TEXT PROVIDED >>
——
# Kumiko jig modifications



## DrRobert (Apr 27, 2015)

This jig produces 30/60° angles that make the triangular framework.


















And, you can never have enough kumiko strips.....
Into the drum sander (no, I did not use the planer!)










Practice strips and more basswood:









What I'm shooting for:


----------



## WeebyWoodWorker (Jun 11, 2017)

That's gonna look good. I've started drawing out my next one and that's sorta what I'm going for too. What are the red marks for on the slid?


DrRobert said:


> This jig produces 30/60° angles that make the triangular framework.
> View attachment 430057
> 
> 
> ...



-T


----------



## DrRobert (Apr 27, 2015)

Area where blade passes thru. You need to put a stop in the out feed table, too.

The jig is presented in a Fine Woodworking article as well as a YouTube video by a very well respected guy, but I think he didn’t address the safety issues.
——
TASK PROMPT >> Reproduce the part of the kumiko jig thread starting at "Area where blade" and ending at "the safety issues.", word for word. The data is separate from the kumiko jig thread.
——
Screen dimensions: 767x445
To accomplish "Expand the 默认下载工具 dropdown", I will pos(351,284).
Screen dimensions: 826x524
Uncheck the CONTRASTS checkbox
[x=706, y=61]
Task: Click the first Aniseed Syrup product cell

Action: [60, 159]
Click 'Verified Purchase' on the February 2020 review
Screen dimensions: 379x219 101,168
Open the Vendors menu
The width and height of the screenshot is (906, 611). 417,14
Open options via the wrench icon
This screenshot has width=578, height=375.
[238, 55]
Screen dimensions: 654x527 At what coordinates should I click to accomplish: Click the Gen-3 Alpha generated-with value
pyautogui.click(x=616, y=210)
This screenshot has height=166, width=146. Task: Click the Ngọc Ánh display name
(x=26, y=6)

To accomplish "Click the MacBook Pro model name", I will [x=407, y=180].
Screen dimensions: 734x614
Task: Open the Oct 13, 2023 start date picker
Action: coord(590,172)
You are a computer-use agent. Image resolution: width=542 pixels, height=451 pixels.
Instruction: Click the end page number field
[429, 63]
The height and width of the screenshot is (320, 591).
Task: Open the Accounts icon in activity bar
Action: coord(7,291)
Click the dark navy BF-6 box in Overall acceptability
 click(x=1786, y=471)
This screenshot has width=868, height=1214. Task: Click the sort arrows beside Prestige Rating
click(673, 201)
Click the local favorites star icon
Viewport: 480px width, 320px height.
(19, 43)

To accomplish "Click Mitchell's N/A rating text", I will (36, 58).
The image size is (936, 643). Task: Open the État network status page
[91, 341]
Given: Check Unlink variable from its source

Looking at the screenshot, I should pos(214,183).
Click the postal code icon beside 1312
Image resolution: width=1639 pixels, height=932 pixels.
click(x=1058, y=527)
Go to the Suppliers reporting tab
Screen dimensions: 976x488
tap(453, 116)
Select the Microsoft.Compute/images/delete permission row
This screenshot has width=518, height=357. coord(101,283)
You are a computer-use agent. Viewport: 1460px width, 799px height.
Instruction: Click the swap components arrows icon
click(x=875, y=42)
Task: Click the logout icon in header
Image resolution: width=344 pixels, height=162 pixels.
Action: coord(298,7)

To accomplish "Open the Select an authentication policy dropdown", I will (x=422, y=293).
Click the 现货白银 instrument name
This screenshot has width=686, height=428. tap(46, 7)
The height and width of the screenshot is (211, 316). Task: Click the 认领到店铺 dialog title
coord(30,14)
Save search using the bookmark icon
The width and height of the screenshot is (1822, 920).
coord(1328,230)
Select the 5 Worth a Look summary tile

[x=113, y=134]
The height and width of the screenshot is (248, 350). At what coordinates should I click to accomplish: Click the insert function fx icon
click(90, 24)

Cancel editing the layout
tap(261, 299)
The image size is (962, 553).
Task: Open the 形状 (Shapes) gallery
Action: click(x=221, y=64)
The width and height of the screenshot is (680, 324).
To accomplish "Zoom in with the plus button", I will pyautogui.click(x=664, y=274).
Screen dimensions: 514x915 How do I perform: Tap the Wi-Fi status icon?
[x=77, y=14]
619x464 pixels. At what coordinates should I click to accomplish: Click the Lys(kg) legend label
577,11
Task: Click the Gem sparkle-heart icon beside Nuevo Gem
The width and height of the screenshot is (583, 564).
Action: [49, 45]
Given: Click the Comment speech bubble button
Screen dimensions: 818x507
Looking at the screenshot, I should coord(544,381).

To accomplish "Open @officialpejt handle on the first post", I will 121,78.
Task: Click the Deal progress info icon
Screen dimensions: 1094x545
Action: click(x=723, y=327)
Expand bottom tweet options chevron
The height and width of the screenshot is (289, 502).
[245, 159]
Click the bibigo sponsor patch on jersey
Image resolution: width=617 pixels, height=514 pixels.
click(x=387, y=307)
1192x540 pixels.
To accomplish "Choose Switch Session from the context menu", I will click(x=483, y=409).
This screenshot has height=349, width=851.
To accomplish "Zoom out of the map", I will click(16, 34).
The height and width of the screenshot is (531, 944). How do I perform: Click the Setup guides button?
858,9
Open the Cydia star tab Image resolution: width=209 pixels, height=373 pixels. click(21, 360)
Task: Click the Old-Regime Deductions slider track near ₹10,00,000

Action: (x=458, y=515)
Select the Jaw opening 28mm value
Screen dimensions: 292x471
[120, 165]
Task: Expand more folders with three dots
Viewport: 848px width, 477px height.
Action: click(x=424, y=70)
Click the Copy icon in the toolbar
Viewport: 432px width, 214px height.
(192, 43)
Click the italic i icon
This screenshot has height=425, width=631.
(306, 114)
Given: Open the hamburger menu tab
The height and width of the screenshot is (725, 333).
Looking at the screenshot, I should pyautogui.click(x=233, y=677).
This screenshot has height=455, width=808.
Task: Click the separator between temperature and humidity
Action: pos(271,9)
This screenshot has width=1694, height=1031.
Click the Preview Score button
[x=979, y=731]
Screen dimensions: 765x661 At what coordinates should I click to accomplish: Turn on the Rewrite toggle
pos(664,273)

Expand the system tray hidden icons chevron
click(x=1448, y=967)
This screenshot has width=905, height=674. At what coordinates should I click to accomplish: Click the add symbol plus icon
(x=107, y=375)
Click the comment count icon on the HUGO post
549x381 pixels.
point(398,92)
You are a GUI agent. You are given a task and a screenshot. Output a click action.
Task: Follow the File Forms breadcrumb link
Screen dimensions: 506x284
——
SOLUTION FOR THIS PROBLEM >>
Area where blade passes thru. You need to put a stop in the out feed table, too.

The jig is presented in a Fine Woodworking article as well as a YouTube video by a very well respected guy, but I think he didn’t address the safety issues.